WHAT THE TASK ASKS:
Collect every line of the entries below that contains the word "perform", matching case exactly.

# SUPPLIED MATERIAL start

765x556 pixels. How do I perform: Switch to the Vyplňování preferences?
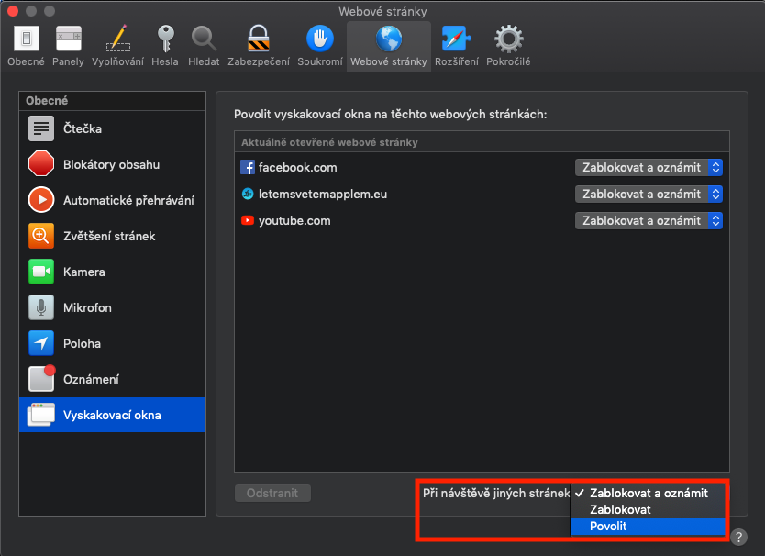[116, 45]
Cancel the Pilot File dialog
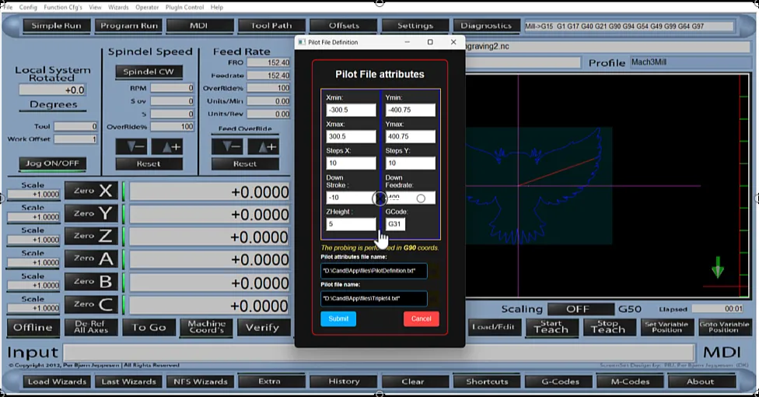This screenshot has width=759, height=397. (x=421, y=318)
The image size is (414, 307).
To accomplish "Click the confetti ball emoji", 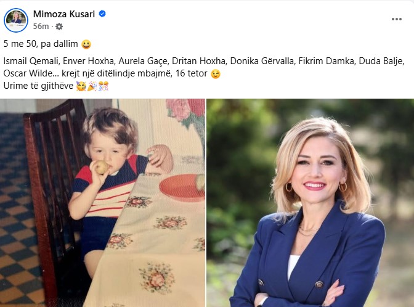I will tap(104, 86).
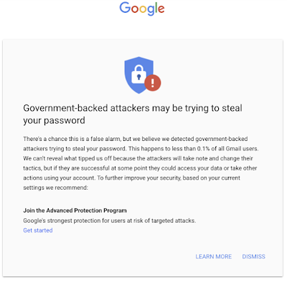Select the 'Government-backed attackers' headline text

pyautogui.click(x=133, y=108)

# SUPPLIED MATERIAL end

RESULT:
765x556 pixels. How do I perform: Switch to the Vyplňování preferences?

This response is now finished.